Autokrise
Steinbrück: Kein Staatsgeld für Conti und Schaeffler

Die Autozulieferer Schaeffler und Continental haben sich finanziell übernommen. Jetzt soll der Staat den Unternehmen aus der Patsche helfen. Eine spätabendliche Verhandlungsrunde mit Bundeswirtschaftsminister Glos und den Regierungschefs von Bayern und Niedersachsen gab es jetzt. Nur, einer hält von Staatshilfen für Schaeffler und Conti gar nichts: Finanzminister Peer Steinbrück.

HB BERLIN. Vertreter des in Schieflage geratenen Autozulieferers Schaeffler und der Continental AG haben am späten Mittwochabend in Berlin mit Bundeswirtschaftsminister Michael Glos (CSU) und den Regierungschefs von Bayern, Horst Seehofer (CSU), und Niedersachsen, Christian Wulff (CDU), gesprochen. Wie das Bundeswirtschaftsministerium in einer kurzen Erklärung am frühen Donnerstagmorgen mitteilte, seien die Gespräche "konstruktiv" verlaufen. Das Gespräch war ursprünglich für Donnerstagmorgen angesetzt. Warum der Termin schon am Mittwochabend stattfand, wurde nicht mitgeteilt.

"Die beteiligten Unternehmen werden in den nächsten Wochen ein tragfähiges und zukunftsweisendes Konzept vorlegen, das mit den wichtigsten beteiligten Banken abgesprochen ist. Das ist eine Voraussetzung für weitere Verhandlungen mit Bund und Ländern unter der koordinierenden Federführung des Bundes", hieß es in der Erklärung des Wirtschaftsministeriums weiter. Einzelheiten wurden nicht genannt.

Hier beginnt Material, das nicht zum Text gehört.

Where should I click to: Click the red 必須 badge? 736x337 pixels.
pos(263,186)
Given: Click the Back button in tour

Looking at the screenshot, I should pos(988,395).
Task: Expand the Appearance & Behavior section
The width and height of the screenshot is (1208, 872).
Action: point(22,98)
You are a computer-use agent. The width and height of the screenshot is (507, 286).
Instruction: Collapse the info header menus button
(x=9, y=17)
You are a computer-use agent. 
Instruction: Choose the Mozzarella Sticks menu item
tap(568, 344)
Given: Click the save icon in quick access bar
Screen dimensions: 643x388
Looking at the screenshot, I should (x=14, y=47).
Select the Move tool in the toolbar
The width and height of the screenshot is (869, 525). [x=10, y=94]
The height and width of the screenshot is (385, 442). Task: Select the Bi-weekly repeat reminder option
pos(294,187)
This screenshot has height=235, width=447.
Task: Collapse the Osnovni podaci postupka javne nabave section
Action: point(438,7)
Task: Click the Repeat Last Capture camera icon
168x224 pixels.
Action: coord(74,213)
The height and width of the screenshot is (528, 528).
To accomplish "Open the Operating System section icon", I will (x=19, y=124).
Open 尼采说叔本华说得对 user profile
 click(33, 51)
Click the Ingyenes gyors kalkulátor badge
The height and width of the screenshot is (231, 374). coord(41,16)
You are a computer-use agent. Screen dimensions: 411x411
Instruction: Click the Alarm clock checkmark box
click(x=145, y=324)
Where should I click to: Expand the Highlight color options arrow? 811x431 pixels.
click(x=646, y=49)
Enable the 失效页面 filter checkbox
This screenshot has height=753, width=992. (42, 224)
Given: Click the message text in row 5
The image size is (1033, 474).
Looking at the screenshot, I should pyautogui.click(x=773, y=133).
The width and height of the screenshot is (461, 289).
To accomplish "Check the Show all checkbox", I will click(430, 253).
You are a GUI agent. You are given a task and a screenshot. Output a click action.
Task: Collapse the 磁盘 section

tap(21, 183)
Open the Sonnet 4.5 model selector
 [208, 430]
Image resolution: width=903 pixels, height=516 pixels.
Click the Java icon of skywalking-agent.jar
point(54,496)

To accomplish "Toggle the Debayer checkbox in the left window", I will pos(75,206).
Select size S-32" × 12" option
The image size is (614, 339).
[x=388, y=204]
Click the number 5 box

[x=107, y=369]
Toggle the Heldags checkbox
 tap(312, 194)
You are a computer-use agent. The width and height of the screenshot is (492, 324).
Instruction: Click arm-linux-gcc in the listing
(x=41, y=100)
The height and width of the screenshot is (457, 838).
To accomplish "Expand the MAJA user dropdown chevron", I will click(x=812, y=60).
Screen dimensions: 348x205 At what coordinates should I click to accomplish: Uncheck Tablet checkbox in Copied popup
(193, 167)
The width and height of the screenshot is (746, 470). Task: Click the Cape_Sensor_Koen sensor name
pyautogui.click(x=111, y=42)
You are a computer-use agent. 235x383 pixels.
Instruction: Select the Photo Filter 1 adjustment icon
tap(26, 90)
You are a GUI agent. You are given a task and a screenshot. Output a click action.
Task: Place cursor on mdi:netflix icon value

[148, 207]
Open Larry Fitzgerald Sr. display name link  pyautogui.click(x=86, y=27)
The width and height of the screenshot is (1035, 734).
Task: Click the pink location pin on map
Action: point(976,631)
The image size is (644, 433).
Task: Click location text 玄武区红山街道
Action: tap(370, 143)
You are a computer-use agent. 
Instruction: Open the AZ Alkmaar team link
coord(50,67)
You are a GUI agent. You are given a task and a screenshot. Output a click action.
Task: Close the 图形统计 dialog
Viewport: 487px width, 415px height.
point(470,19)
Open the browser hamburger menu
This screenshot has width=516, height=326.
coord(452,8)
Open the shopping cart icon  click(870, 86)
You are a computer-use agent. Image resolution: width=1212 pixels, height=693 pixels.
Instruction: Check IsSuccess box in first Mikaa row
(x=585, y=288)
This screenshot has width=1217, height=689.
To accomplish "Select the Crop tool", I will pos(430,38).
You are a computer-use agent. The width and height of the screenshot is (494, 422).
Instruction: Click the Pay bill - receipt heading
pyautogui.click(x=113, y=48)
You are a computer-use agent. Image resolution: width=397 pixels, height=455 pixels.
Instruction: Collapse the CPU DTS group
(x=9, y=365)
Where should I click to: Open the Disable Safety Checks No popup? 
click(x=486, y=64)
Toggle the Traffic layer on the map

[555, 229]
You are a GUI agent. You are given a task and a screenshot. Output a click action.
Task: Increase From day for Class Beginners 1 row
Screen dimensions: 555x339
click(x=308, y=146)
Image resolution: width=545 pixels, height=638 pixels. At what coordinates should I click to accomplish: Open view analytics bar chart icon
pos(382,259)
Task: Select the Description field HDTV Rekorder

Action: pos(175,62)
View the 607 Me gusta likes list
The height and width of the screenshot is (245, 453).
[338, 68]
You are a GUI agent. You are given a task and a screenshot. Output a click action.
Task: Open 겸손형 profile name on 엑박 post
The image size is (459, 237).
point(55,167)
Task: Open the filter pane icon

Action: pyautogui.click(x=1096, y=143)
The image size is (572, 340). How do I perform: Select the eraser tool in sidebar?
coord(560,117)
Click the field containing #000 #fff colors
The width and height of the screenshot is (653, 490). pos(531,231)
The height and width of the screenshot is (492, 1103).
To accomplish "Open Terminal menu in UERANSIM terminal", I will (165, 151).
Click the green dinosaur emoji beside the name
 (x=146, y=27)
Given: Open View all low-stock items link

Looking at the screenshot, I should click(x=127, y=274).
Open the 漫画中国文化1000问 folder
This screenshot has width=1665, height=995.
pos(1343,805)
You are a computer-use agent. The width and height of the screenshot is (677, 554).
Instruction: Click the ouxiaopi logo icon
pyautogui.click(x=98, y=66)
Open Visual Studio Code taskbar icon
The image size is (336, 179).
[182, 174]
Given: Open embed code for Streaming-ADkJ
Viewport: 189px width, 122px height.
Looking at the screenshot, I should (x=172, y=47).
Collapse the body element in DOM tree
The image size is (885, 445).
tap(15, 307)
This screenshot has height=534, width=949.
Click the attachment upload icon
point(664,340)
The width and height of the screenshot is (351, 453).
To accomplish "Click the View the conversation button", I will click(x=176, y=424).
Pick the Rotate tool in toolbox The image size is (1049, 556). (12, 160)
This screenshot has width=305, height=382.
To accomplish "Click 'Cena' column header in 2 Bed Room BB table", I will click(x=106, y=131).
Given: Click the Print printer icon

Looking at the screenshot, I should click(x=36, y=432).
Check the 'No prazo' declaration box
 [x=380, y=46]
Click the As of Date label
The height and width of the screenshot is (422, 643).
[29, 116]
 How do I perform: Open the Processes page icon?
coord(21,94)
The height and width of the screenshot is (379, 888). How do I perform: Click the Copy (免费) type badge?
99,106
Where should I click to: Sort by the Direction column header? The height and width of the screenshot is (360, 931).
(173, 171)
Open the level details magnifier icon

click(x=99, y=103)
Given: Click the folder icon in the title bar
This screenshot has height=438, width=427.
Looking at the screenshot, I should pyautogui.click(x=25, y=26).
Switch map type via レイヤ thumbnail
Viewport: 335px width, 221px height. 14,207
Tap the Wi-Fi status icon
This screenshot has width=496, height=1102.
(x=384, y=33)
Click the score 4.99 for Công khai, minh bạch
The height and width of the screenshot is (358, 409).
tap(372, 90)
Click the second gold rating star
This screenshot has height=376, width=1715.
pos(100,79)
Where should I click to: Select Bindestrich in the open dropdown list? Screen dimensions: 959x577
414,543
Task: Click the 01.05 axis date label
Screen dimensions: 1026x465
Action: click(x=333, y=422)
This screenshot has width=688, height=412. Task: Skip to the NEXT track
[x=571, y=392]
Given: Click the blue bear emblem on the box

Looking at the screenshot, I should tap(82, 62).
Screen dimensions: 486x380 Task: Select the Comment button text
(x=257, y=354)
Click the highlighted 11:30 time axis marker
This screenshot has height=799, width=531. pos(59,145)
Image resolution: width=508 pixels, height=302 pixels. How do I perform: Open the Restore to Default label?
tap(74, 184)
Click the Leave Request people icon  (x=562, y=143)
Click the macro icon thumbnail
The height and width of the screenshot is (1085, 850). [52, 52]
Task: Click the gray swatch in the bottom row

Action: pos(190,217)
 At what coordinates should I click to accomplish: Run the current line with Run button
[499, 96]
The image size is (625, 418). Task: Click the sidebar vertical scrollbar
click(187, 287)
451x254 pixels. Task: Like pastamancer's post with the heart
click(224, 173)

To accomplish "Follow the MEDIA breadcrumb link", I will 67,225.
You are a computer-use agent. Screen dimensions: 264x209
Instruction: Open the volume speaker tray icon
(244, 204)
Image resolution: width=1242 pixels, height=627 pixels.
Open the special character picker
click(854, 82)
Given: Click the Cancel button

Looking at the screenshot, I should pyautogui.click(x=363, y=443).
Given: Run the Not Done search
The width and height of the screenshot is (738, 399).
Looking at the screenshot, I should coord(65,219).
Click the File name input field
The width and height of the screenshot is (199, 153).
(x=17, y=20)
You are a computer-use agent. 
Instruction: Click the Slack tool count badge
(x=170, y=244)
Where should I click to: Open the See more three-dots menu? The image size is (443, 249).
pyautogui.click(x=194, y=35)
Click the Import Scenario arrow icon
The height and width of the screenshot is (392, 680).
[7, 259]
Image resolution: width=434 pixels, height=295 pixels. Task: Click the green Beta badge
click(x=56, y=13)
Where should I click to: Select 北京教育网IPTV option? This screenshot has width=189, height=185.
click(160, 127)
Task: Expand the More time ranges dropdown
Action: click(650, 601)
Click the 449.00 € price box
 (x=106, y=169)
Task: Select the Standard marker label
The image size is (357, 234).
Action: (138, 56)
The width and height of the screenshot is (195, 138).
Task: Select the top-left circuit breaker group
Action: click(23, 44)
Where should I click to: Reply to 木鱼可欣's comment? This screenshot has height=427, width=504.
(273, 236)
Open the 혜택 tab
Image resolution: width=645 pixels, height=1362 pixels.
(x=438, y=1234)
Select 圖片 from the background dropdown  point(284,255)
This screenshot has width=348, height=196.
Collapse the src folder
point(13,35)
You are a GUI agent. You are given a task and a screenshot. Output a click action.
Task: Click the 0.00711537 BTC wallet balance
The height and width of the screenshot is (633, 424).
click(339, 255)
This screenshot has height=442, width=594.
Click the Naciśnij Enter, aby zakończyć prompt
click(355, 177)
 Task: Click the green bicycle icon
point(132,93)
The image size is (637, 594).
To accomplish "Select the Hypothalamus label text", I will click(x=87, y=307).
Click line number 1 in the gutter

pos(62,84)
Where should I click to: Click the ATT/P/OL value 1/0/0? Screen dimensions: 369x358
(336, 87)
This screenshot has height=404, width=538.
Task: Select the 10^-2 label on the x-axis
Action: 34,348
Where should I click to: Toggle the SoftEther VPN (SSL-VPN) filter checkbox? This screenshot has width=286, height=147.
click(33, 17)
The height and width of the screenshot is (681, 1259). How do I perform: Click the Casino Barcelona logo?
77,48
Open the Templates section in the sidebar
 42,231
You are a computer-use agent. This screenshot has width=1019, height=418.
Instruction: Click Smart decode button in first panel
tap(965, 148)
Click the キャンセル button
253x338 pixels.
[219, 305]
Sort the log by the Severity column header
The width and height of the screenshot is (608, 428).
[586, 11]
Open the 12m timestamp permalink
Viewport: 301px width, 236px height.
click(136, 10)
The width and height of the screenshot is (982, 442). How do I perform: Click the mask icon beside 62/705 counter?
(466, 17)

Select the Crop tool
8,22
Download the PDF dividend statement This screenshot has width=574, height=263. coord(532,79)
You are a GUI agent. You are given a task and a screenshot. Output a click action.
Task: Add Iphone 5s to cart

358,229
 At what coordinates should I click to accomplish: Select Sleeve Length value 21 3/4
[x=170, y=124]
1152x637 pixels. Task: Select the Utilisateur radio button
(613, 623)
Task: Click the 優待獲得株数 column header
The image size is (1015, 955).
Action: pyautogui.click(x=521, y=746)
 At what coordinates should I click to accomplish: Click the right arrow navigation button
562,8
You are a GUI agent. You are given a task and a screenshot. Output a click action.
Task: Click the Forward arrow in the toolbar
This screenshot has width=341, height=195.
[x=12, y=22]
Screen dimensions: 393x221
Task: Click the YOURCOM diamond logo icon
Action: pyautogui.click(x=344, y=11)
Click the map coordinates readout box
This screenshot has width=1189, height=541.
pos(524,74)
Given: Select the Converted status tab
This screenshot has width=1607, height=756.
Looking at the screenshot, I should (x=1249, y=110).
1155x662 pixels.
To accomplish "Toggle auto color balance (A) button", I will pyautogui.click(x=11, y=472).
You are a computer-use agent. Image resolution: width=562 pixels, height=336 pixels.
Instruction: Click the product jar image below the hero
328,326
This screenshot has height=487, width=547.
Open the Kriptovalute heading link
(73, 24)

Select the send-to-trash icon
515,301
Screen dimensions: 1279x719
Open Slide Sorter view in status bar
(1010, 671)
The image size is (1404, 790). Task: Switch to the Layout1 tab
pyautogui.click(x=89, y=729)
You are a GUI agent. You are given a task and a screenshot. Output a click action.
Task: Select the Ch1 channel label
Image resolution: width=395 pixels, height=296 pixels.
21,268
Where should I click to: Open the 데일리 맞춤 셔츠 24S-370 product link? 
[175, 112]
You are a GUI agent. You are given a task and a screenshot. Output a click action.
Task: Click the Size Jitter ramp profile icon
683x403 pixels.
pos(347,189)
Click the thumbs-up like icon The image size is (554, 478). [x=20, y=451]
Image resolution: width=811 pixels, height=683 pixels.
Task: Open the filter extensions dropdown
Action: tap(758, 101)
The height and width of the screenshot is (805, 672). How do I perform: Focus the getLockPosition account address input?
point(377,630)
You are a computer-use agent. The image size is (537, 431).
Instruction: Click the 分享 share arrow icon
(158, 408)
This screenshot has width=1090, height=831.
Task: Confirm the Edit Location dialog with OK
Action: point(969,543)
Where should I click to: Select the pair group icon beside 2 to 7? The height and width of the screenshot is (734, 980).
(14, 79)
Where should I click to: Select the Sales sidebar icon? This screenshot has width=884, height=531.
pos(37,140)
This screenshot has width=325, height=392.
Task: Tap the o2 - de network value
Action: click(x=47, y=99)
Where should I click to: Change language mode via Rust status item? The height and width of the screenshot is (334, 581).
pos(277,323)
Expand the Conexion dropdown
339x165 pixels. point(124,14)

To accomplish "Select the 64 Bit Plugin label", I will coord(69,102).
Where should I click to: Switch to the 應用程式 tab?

Bundesfinanzminister Peer Steinbrück (SPD) lehnt staatliche Hilfen für Schaeffler ab. "Es ist nicht Aufgabe des Staates, in solchen Fällen einzugreifen, in denen unternehmerische Entscheidungen möglicherweise nicht durchdacht genug waren", sagte er der "Berliner Zeitung" (Donnerstag). "Wir können es doch keinem Menschen erklären, Unternehmen, hinter denen Milliarden-Vermögen stehen, mit Steuergeldern zu unterstützen." Auf die Frage, ob die Regierung einen Rettungsschirm über die Schaeffler-Gruppe spannen werde, sagte Steinbrück wörtlich: "Ein ganz klares Nein."

Die Unternehmerin Maria-Elisabeth Schaeffler verteidigte die Übernahme des Autozulieferer Continental und stellte eine Lösung der Krise in Aussicht. Der "Bild"-Zeitung (Donnerstagausgabe) sagte Schaeffler, sie sehe nicht, dass sich die Firmengruppe mit dem Conti-Kauf verhoben habe. "Wir erleben die größte Finanzkrise seit Jahrzehnten, wir haben eine weltweite Rezession und Automobilkrise. Das Umfeld für alle Unternehmen hat sich dramatisch verändert. Das fordert uns jetzt, aber wir werden Lösungen finden", sagte Schaeffler. Niemand habe die Finanzkrise und die "drastischen Folgen für die gesamte Wirtschaft" voraussehen können. Aus juristischen Gründen könne die Conti-Übernahme auch nicht mehr abgesagt werden.

Der Autozulieferer Schaeffler wirbt in den Verhandlungen mit Bund und Ländern auch für einen direkten Einstieg des Staates. Schaeffler brachte neben der Anfrage nach Krediten oder Bürgschaften eine Beteiligung des Bundes mit Conti-Aktien ins Spiel, erfuhr die Deutsche Presse-Agentur dpa aus Branchenkreisen.

Nach dpa-Informationen fragte der fränkische Familienkonzern Schaeffler beim Bund an, ob für Staatshilfen der neue 100-Milliarden- Schutzschirm der Koalition für die Industrie genutzt werden könne. Über diesen Weg könnte der Bund Conti-Aktien in einer Größenordnung von drei bis vier Mrd. Euro übernehmen, so die Überlegung. Dies wird bislang von der Bundesregierung strikt abgelehnt.